This was supposed to be the election when internet politics came of age, when the blogosphere and social media sites such as Twitter and Facebook had a real impact on the campaign. But it hasn't turned out like that: far from being an important player, the internet has become all but an irrelevance. So why has the web been the dog that hasn't barked?

Way back when, when Derek Draper (remember him?) was still the apple of Gordon Brown's eye and the driving force behind Labour's web strategy, he predicted that stories from the internet would dominate the news agenda for four or five days of the campaign. So far, they have done so only once, when the Labour candidate Stuart MacLennan was ditched after his obscene twitterings caused his party too much embarrassment.

But MacLennan is very much the exception, for two reasons. First, candidates have found that Twitter, as a campaigning tool, is useless. Most have so few "followers" that their tweets are irrelevant unless they say something a journalist can make a story out of – and of those followers they do have, only a small minority will be resident in their constituency. As an echo chamber, it's superb, but as a means of communicating with voters, it's not a good use of resources.

Second, MacLennan is an exception because very few people are leaving such hostages to fortune. Hardly any candidates are writing blogs during the campaign, for fear of saying something they might regret: the Conservatives are so anxious that party officials insist on vetting new material before it is posted (with good reason, as the suspension of Philip Lardner shows). And even those bloggers who are, in theory, independent have fallen into line. Sites such as ConservativeHome, which could normally be relied upon to maintain a critical distance from the official party, have openly acknowledged that they don't want to rock the boat – and I plead guilty to the same thing with my blog. The Tory blogosphere, just like its Labour and Lib Dem equivalents, has effectively neutered itself for the duration of the campaign, because no one wants to be blamed for jeopardising his party's victory.

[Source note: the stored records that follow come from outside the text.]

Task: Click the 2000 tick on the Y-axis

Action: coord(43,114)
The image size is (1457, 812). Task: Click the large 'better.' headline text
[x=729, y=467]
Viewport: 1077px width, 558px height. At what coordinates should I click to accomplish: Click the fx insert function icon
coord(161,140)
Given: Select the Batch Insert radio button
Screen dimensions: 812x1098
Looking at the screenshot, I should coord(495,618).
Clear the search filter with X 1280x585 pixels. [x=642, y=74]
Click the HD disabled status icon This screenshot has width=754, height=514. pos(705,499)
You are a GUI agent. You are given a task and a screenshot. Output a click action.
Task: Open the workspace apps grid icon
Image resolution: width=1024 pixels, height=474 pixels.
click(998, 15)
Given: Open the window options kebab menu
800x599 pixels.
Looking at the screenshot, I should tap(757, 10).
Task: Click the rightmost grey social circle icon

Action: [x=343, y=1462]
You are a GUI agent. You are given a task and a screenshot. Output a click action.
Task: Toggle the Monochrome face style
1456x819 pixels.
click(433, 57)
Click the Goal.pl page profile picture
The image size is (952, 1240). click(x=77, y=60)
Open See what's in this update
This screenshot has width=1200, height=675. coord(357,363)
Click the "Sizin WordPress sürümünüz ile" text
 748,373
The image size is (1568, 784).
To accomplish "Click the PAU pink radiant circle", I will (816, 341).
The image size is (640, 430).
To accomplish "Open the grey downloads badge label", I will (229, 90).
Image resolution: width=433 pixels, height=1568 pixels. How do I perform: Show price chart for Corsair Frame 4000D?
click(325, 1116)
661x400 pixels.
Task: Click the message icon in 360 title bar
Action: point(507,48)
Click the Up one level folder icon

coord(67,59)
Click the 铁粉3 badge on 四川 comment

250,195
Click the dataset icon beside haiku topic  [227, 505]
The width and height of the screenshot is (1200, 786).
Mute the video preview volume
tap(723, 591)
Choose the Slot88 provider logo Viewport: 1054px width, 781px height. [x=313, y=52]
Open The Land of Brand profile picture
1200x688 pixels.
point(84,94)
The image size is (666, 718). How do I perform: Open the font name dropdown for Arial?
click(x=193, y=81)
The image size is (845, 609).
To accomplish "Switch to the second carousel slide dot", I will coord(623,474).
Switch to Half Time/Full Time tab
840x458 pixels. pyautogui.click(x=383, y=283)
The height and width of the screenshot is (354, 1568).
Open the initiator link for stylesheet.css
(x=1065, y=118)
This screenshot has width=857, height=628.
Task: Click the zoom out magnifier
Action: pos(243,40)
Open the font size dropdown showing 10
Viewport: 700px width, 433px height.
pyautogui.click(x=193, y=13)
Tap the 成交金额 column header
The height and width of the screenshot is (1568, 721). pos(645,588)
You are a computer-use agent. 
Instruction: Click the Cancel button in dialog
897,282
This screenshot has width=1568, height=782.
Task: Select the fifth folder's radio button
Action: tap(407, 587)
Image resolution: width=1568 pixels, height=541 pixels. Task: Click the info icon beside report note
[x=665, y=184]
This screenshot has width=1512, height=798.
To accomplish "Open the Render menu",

That's not to say that the internet has been completely ineffectual. Perhaps the biggest impact has been on the parties' poster campaigns. Never again can a party produce a poster that won't be Photoshopped and spoofed. One of the best examples – and biggest gaffes – was Labour's Ashes to Ashes poster, depicting David Cameron as Gene Hunt. Within minutes of the poster being issued, Tory sites had pointed out Labour's error in portraying Cameron as a working-class folk hero; mocked-up versions were soon spreading around the internet like a virus.

There are a few other areas where the internet has had an impact. Voters find it much easier to discover information out about their candidates and party policies via Google. Then there is email, an even more powerful player: if the Conservatives win next week, it will be at least in part due to the giant database they have compiled, and the mini-databases candidates have been using to stay in touch with their electors.

Similarly, there has been progress in raising money online for candidates. A site called YouFund.me.uk has been instrumental in bringing in more than £10,000 for Anthony Calvert, the Conservative candidate seeking to castrate Ed Balls's political career in Morley & Outwood. It's doing the same for Nigel Farage's campaign to oust the Speaker in Buckingham. The Tories' own site, MyConservatives.com, allows individual candidates to raise funds in a way previously impossible – but in contrast to America, such techniques are only in their infancy. The Obama campaign used the internet to recruit and mobilise thousands of volunteers, but all three parties here have failed, in part because their efforts came too late in the electoral cycle. Obama had 100 staff on his online team: our three parties have about a dozen between them. Get real, as the Prime Minister might say.

Yet if this hasn't been the internet election, it most certainly has been the TV election. Of course, every election since the 1960s has been dominated by television, but the debates between the party leaders have turbo-charged this process. The entire news cycle is now geared to them: the pre-debate banter, the day of the debate, and then the endless post-match commentaries. The only role internet commentators have to play in this X Factor world is to try to get their reaction out as rapidly as possible, in order to shape the debate: many media outlets monitor Twitter and Facebook to see which way the wind is blowing before committing themselves to a verdict.

Will the internet recover its voice after the election? I hope so – but it is also possible that we have seen a high water mark in terms of new media's influence. Yes, the mainstream press calls on bloggers such as Tim Montgomerie, Will Straw and myself to play the role of political pundits. But the fact that so many bloggers are, effectively, professional journalists creates the impression that we're not online insurgents, breaking down the gates of the Westminster village, but just another part of the establishment. It's rather like a scene from Animal Farm: "The voters outside looked from blogger to journalist, and from journalist to blogger, and from blogger to journalist again; but already it was impossible to say which was which."